HPC clusters are optimized to maximize utilization for batch jobs. FairShare helps to ensure that all users get an appropriate amount of resources over time. However FairShare can only influence jobs that have not started yet. If a cluster is used 100% by “large” users, “small” users become unhappy because they may not be able to get a single node ad hoc. Currently the only solution to this problem appears to be setting hard account limits. Unfortunatelty these limits are often set too high when a cluster is busy and too low when it is idle. slurm-limiter addresses this problem by dynamically adjusting the limits based on overal partition/ queue load.

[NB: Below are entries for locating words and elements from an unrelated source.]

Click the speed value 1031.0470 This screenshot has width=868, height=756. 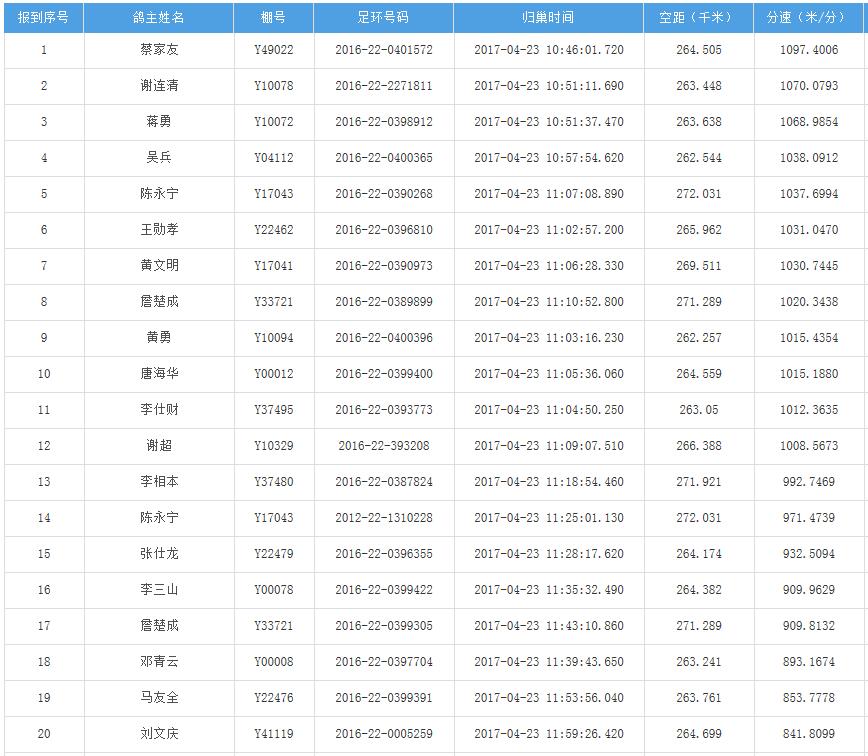coord(809,230)
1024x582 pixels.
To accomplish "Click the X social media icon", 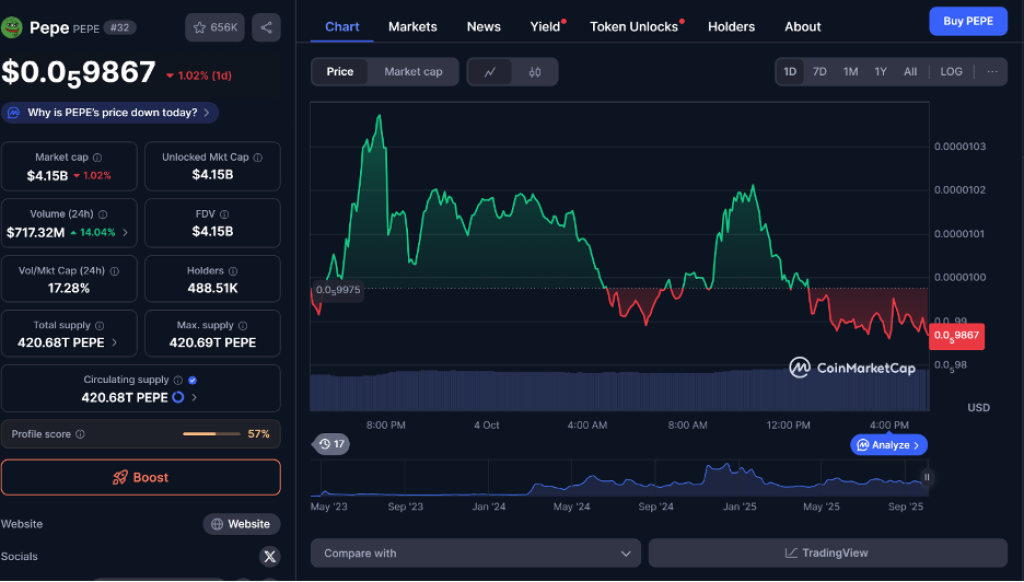I will tap(269, 556).
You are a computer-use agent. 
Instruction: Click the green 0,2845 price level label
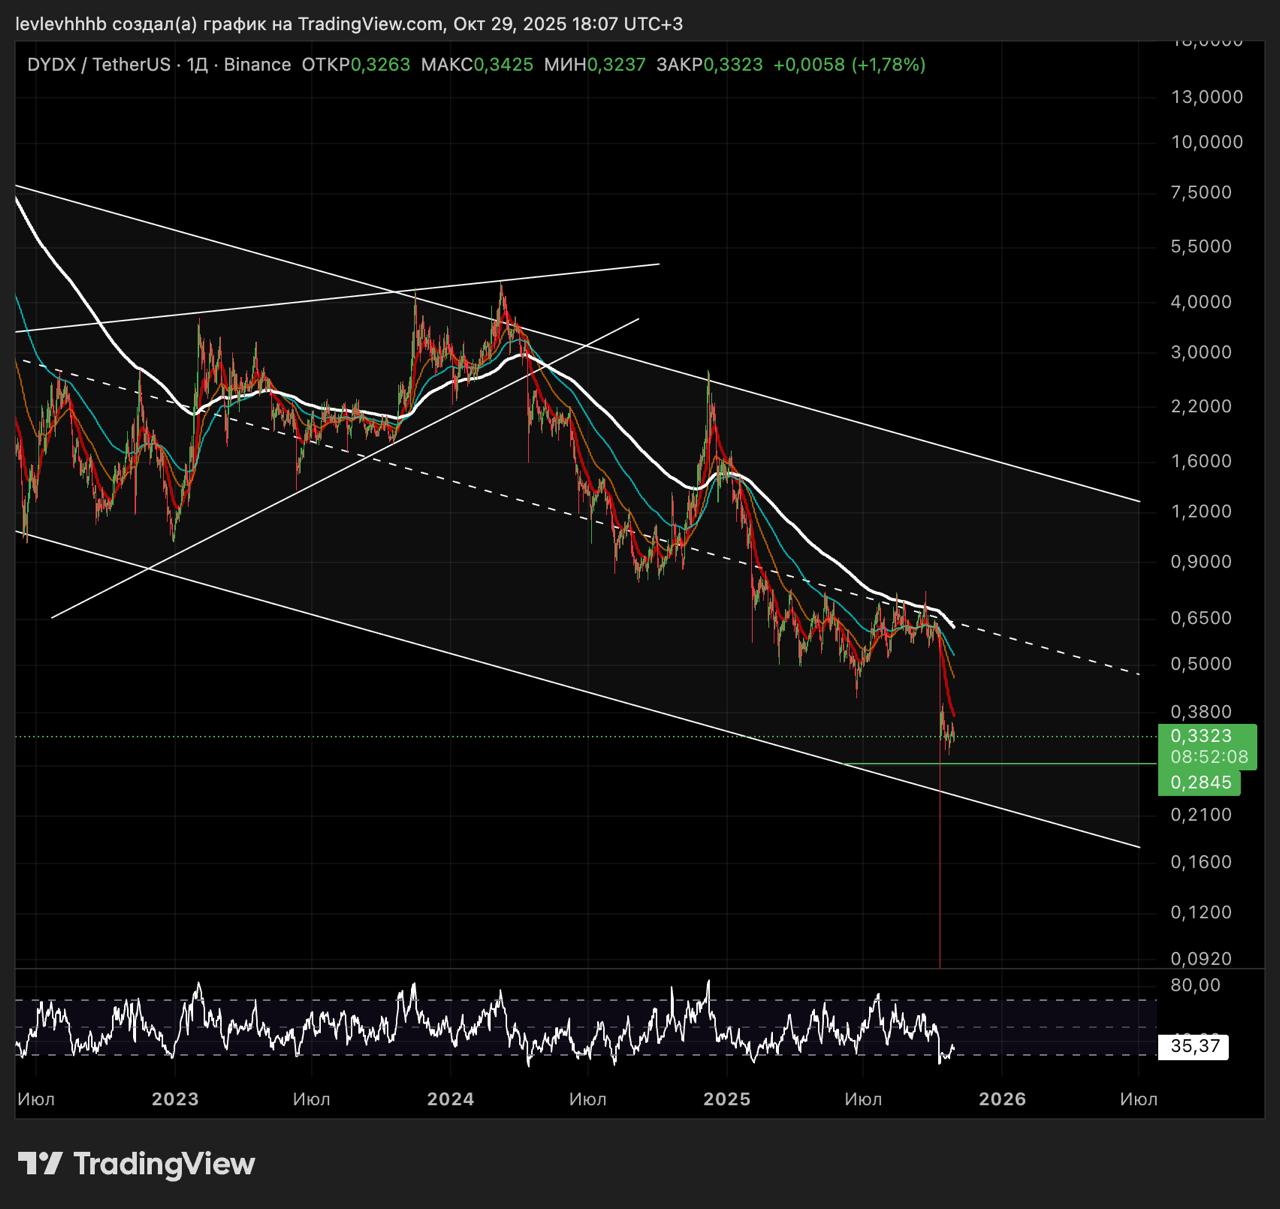point(1201,783)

If you want a responsive HPC cluster this should take no longer than 5 sec:

~$ time srun hostname
srun: job 61004624 queued and waiting for resources
srun: job 61004624 has been allocated resources
gizmof171

real    0m1.668s
user    0m0.044s
sys 0m0.012s

example use in a cron job, running every 20 min:

*/20 * * * * root (  ml Python/3.6.4-foss-2016b-fh1; /app/bin/slurm-limiter -p campus \
                   --error-email=sysadmin\@institute.org --minaccountlimit=50 --maxaccountlimit=350 \
                   --slaaccountlimit=300 --changestep=50 --maxpercentuse=90 \
                   --minidlenodes=5 ) >>/var/tmp/slurm-limiter.log 2>&1

example output to syslog:

~$ grep slurm-limiter: /var/log/syslog
Apr 15 09:40:03 gizmo-ctld slurm-limiter: INFO:slurm-limiter.85: Cores: running=689, pending=3299, total=1180, Usage=58 %, Limits: 350 / 370, Nodes: idle=101
Apr 15 10:00:03 gizmo-ctld slurm-limiter: INFO:slurm-limiter.85: Cores: running=689, pending=3274, total=1180, Usage=58 %, Limits: 350 / 370, Nodes: idle=101
Apr 15 10:20:03 gizmo-ctld slurm-limiter: INFO:slurm-limiter.85: Cores: running=680, pending=3241, total=1180, Usage=57 %, Limits: 350 / 370, Nodes: idle=102
Apr 15 10:40:03 gizmo-ctld slurm-limiter: INFO:slurm-limiter.85: Cores: running=680, pending=3219, total=1180, Usage=57 %, Limits: 350 / 370, Nodes: idle=102

output of slurm-limiter –help

~$ slurm-limiter --help
usage: slurm-limiter [-h] [--debug] [--error-email ERROREMAIL]
                     [--cluster CLUSTER] [--partition PARTITION]
                     [--feature FEATURE] [--qos QOS]
                     [--maxaccountlimit MAXLIMIT] [--minaccountlimit MINLIMIT]
                     [--slaaccountlimit SLALIMIT]
                     [--userlimitoffset USERLIMITOFFSET]
                     [--changestep CHANGESTEP] [--minpending MINPENDING]
                     [--maxpercentuse MAXPERCENTUSE]
                     [--minidlenodes MINIDLENODES]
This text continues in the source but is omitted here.